EXCERPTED TEXT -
◆ ◆ ◆ ◆
Small Steps to a Greener Office

Going green is a big trend in construction, and recently it’s been catching on within the healthcare arena as well. Companies like Ventas, Inc. (one of the largest owners of healthcare-related properties) and Kaiser Permanente have committed to sustainability by constructing buildings that meet the LEED (Leadership in Energy & Environmental Design) standards of the U.S. Green Building Council. This is great news when you consider the fact that medical buildings use more than twice the energy of the average office tower.

But is it possible to practice sustainability within your own office when building a new facility isn’t in the plans? The short answer is yes! Here are some ideas for small steps you can take to “go green.”

Choose environmentally friendly building materials if it’s time for an update. Replace carpet with less toxic materials such as cork, hardwood, or linoleum. Use low-VOC (volatile organic compound) paint on the walls. And select solid wood furniture rather than those made from particleboard or plywood, which may emit formaldehyde. According to the U.S. Environmental Protection Agency, some of the negative health effects from ongoing exposure to formaldehyde include “eye, nose, and throat irritation; wheezing and coughing; fatigue; skin rash; severe allergic reactions.” And it may also cause cancer in humans and animals.

Conserve energy. Adjust the thermostat accordingly whenever the office is closed (turn it down during the colder months and up during the warmer months). When the office is open, set the air conditioner a couple of degrees higher and the furnace a couple of degrees lower. Turn off all the lights and electronics when not in use, and purchase energy-efficient light bulbs and equipment whenever possible.
◆ ◆ ◆ ◆
GIVEN RECORDS -
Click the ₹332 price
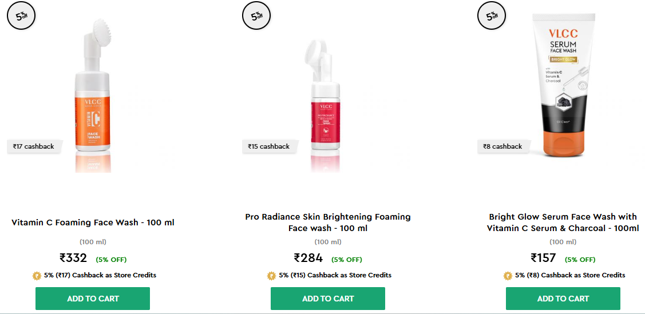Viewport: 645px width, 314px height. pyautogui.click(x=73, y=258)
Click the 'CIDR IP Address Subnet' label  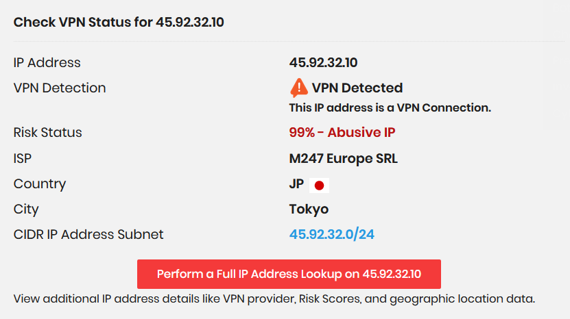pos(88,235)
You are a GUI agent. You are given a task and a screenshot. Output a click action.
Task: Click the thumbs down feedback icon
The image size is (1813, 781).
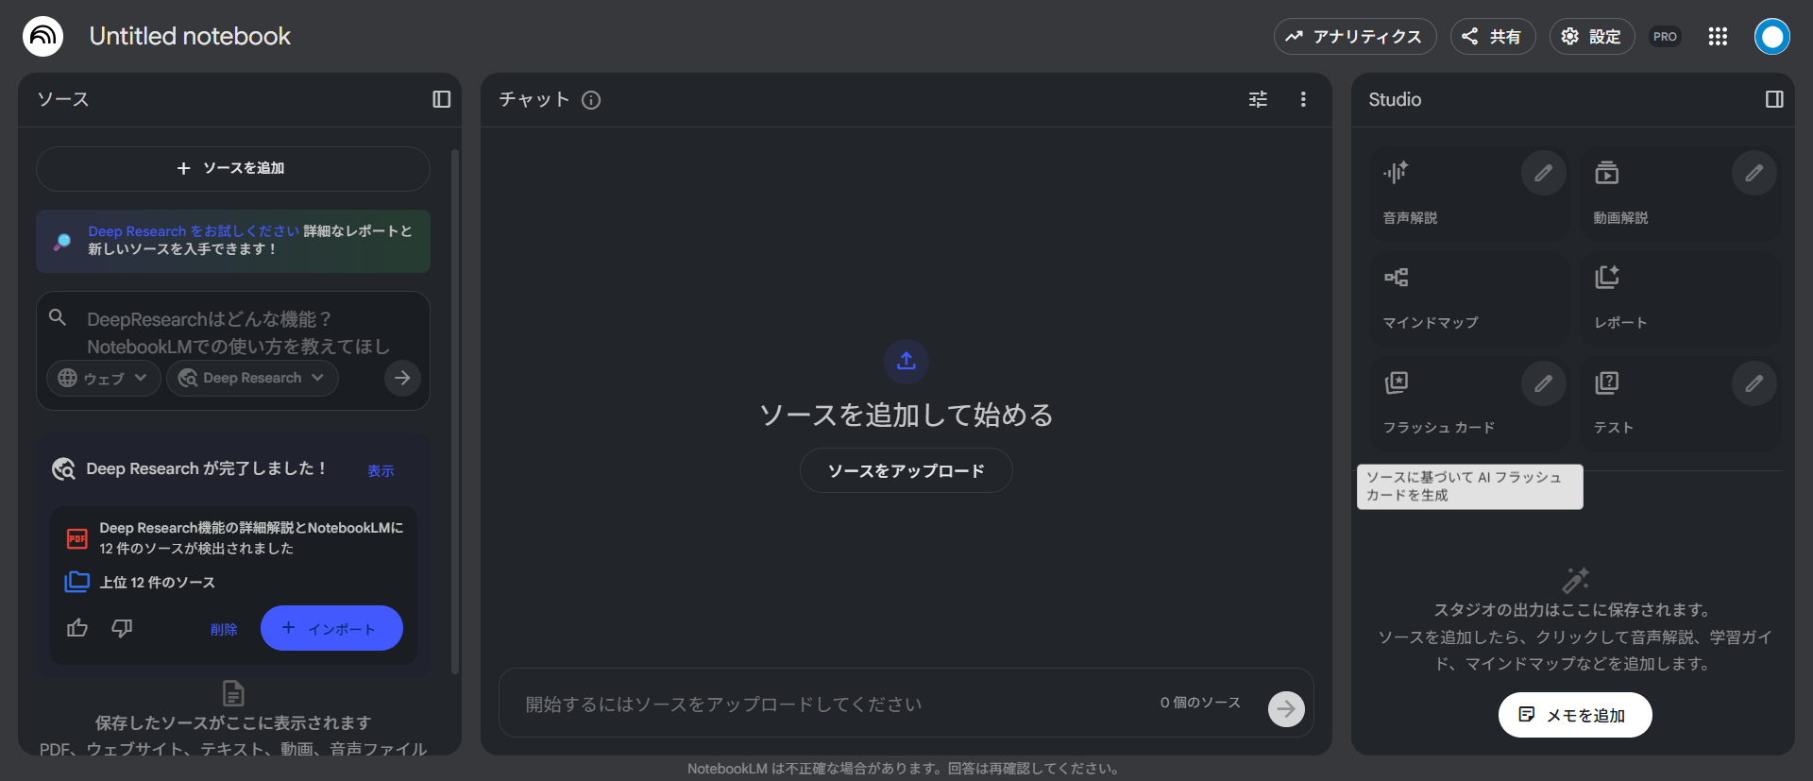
◆ ◆ ◆ ◆
WORK TASK 1 - From the greener office text, copy out word for word the passage that begins with the words containing "Choose environmentally friendly" and ends with "humans and animals.".
WORK TASK 2 - Carry the greener office text forward from its last sentence.

YOUR RESPONSE 1 -
Choose environmentally friendly building materials if it’s time for an update. Replace carpet with less toxic materials such as cork, hardwood, or linoleum. Use low-VOC (volatile organic compound) paint on the walls. And select solid wood furniture rather than those made from particleboard or plywood, which may emit formaldehyde. According to the U.S. Environmental Protection Agency, some of the negative health effects from ongoing exposure to formaldehyde include “eye, nose, and throat irritation; wheezing and coughing; fatigue; skin rash; severe allergic reactions.” And it may also cause cancer in humans and animals.

YOUR RESPONSE 2 -
Cut down on paper usage. Set the printer to double-sided printing. Reuse any sheets of paper that are printed only on one side. (But first, check to be sure that no confidential information is printed on the other side!)

Reduce waste and commit to the safe disposal of supplies. Use reusable products instead of disposable ones whenever possible. Pharmaceutical drugs and toxic products, such as cleaning supplies and items that contain mercury, can’t be tossed in the trash or washed down the drain. So you must discuss with the products’ manufacturers the proper way to dispose of these items and ask about sending any unused medications back to them.

Consider your water usage and how to green up your landscaping. It can be as simple as fixing any leaky faucets in the office, and installing water filters so your employees and patients can drink tap water instead of bottled water. Outside the building, check the timing and settings for your sprinkler system, include drought-resistant plants in the landscaping, and use less toxic fertilizers and pesticides.

Institute a recycling program. Paper, plastic, glass, and aluminum can all be recycled. Place labeled bins in the waiting room, front office, and exam rooms to collect these items. But be sure to set aside any products that require special recycling processes, such as ink cartridges, batteries, light bulbs, and electronics.

Look for areas where you can make small changes and set achievable goals for your staff. If you take on too much at once or set goals that are too lofty, you’ll only be setting yourself up for failure.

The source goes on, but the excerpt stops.